**PROBLEM DESCRIPTION**:
Which lines of the entries below contain the string "Locate"? Copy each one.

[Stored data entries]

----------

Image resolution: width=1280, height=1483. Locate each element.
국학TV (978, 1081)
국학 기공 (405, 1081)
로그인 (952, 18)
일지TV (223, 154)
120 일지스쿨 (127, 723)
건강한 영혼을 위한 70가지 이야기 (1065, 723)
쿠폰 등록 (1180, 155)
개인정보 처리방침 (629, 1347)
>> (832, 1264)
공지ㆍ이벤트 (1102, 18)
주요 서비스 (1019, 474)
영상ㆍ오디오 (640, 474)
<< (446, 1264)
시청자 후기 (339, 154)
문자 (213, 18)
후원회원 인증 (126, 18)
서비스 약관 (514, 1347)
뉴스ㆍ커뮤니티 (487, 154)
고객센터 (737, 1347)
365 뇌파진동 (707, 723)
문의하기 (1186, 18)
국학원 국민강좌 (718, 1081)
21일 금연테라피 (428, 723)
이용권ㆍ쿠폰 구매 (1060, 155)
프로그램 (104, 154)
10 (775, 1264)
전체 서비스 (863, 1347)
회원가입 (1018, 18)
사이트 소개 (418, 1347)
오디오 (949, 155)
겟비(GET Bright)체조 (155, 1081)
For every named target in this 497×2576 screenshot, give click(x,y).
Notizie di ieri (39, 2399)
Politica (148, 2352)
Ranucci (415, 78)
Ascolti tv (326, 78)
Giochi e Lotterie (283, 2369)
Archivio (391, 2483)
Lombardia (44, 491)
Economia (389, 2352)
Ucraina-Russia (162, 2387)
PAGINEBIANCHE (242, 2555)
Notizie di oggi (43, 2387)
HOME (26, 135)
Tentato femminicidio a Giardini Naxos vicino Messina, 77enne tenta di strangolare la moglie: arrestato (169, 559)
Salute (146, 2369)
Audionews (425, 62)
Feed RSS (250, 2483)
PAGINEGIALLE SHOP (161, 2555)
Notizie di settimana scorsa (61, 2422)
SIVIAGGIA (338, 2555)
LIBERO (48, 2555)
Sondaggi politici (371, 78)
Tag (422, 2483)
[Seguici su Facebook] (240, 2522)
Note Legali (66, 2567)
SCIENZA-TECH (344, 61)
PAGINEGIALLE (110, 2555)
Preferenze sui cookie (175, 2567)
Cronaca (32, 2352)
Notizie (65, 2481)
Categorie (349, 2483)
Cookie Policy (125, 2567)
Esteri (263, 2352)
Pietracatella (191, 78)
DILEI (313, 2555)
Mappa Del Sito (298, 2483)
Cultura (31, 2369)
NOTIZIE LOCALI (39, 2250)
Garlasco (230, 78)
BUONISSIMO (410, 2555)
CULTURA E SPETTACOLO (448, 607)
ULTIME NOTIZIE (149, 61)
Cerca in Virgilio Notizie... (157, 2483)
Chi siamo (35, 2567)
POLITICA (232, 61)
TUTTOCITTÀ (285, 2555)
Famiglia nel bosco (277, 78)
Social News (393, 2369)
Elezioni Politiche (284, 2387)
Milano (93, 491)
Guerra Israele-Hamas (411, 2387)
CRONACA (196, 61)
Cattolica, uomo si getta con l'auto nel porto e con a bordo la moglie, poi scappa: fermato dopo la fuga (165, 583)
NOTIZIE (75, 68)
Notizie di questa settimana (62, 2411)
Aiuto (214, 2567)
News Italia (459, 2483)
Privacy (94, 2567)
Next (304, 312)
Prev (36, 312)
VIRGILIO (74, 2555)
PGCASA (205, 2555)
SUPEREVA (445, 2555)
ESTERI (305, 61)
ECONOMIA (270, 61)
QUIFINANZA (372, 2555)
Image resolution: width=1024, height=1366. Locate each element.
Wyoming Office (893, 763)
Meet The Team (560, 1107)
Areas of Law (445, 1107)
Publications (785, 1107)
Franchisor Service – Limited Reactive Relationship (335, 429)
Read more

----------

**WRITTEN REPLY**:
Image resolution: width=1280, height=1483. Locate each element.
Image resolution: width=1024, height=1366. Locate each element.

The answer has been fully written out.